Sensory Systems — MCQs

Sensory Systems Indian Medical PG Practice Questions and MCQs

Question 131: Which of the following tracts is concerned with pain and temperature sensation?

A. Pyramidal tract
B. Anterior spinothalamic tract
C. Lateral spinothalamic tract (Correct Answer)
D. Dorsal spinocerebellar tract

Explanation: **Explanation:** The **Lateral Spinothalamic Tract (LSTT)** is the primary ascending pathway for **pain and temperature** sensations. The pathway begins with first-order neurons in the dorsal root ganglion, which synapse in the dorsal horn (Substantia Gelatinosa). Second-order neurons decussate (cross over) at the same spinal level through the anterior white commissure and ascend in the lateral funiculus to the thalamus (VPL nucleus). **Analysis of Options:** * **A. Pyramidal tract:** This is a **descending motor pathway** (Corticospinal tract) responsible for voluntary motor control, not sensory perception. * **B. Anterior spinothalamic tract:** This tract primarily carries **crude touch and pressure** sensations. While related to the LSTT, it is functionally distinct. * **C. Lateral spinothalamic tract (Correct):** Specifically dedicated to nociception (pain) and thermoreception (temperature). * **D. Dorsal spinocerebellar tract:** This pathway carries **unconscious proprioception** from the lower limbs to the cerebellum to coordinate posture and gait. **High-Yield Clinical Pearls for NEET-PG:** * **Brown-Séquard Syndrome:** A hemisection of the spinal cord results in **contralateral** loss of pain and temperature (due to the LSTT crossing at the spinal level) and **ipsilateral** loss of vibration/proprioception (Dorsal columns cross at the medulla). * **Syringomyelia:** This condition involves a cyst in the central canal that compresses the anterior white commissure, leading to a classic **"cape-like" bilateral loss** of pain and temperature, while sparing touch (dissociated sensory loss). * **Rexed Laminae:** The second-order neurons of the LSTT primarily originate in Laminae I, IV, and V.

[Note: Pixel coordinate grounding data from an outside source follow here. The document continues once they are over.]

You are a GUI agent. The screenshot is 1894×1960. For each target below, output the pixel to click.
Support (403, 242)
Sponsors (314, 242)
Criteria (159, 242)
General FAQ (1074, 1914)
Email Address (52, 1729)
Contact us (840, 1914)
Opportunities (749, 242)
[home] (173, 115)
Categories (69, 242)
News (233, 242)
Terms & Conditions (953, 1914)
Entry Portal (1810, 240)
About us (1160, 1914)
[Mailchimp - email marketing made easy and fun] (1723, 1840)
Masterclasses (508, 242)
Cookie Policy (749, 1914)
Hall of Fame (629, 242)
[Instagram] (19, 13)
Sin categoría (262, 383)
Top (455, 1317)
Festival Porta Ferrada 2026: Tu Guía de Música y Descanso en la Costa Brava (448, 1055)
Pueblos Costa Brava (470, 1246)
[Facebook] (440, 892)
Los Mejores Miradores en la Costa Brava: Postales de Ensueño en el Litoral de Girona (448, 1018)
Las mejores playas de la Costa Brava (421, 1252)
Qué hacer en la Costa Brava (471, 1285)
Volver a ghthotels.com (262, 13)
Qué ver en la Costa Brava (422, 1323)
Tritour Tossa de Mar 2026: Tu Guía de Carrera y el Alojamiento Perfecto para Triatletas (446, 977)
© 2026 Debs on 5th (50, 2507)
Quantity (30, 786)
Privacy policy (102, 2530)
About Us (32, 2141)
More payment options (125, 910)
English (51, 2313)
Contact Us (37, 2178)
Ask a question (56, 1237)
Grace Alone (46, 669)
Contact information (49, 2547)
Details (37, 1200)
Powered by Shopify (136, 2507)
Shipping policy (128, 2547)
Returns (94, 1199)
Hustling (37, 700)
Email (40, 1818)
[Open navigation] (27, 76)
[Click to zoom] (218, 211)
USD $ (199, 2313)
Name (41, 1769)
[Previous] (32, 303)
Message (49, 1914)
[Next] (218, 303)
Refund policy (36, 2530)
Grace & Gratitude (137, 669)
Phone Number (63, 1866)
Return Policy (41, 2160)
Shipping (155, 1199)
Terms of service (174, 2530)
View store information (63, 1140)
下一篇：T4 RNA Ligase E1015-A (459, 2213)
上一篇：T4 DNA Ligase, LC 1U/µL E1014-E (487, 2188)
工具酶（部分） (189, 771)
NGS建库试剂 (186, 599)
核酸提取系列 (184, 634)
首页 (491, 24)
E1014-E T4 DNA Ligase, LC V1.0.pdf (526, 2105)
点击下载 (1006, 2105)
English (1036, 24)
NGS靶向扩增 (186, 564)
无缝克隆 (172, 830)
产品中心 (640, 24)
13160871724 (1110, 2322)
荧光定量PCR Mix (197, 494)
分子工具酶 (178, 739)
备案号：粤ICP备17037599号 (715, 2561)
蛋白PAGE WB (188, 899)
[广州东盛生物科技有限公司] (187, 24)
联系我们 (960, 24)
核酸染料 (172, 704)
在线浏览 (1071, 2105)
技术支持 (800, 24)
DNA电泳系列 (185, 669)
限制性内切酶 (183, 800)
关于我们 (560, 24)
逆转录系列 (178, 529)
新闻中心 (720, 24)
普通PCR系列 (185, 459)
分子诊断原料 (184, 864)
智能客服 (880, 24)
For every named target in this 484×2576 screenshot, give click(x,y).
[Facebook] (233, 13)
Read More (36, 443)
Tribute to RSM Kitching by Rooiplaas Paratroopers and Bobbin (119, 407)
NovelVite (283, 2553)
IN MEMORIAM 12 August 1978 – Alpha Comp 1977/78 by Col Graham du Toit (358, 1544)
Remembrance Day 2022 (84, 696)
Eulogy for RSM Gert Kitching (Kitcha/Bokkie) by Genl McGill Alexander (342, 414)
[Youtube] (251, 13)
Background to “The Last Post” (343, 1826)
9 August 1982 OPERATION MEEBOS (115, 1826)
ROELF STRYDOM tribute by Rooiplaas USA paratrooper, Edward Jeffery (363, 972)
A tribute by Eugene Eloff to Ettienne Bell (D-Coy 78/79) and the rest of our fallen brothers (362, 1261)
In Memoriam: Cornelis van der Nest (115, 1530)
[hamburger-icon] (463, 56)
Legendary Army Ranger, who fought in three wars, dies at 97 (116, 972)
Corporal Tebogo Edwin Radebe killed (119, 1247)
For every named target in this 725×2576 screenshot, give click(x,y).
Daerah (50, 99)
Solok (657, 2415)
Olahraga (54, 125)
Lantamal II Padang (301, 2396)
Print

Question 132: Sour taste is mediated by which of the following?

A. Na+ selective channel (ENac)
B. G - protein coupled receptors
C. H+ ions permeable to ENaCs (Correct Answer)
D. Glutamate receptors

Explanation: **Explanation:** The perception of taste (gustation) involves different transduction mechanisms for the five primary taste qualities. **Sour taste** is triggered by acids, specifically the concentration of **H+ ions**. **Why Option C is Correct:** Sour taste transduction occurs when H+ ions (protons) interact with the apical membrane of taste cells. These ions act in two ways: 1. They directly enter the cell through **Amiloride-sensitive Sodium Channels (ENaCs)** or specialized proton channels (like OTOP1). 2. They bind to and block **K+ selective channels**, preventing K+ efflux. Both mechanisms lead to depolarization of the taste cell, opening of voltage-gated Ca2+ channels, and neurotransmitter release. **Analysis of Incorrect Options:** * **Option A (Na+ selective channel):** While ENaCs are involved in sour taste, they are the primary mediators for **Salty taste** when they transport Na+ ions. * **Option B (G-protein coupled receptors):** GPCRs (specifically T1R and T2R families) mediate **Sweet, Bitter, and Umami** tastes via the second messenger IP3 and release of intracellular Ca2+. * **Option D (Glutamate receptors):** These are specifically associated with **Umami (savory) taste**, triggered by L-glutamate (found in MSG). **High-Yield NEET-PG Pearls:** * **Salty & Sour:** Use **Ion Channels** (Direct depolarization). * **Sweet, Bitter, Umami:** Use **GPCRs** (Metabotropic receptors). * **Taste Pathway:** Anterior 2/3 of tongue (CN VII via Chorda tympani) → Posterior 1/3 (CN IX) → Epiglottis/Pharynx (CN X) → Nucleus Tractus Solitarius (NTS) → Thalamus (VPM nucleus) → Gustatory Cortex (Insula). * **Agraphia/Ageusia:** Loss of taste sensation, often tested in the context of Zinc deficiency or cranial nerve lesions.

Question 133: What is true about the electroretinogram?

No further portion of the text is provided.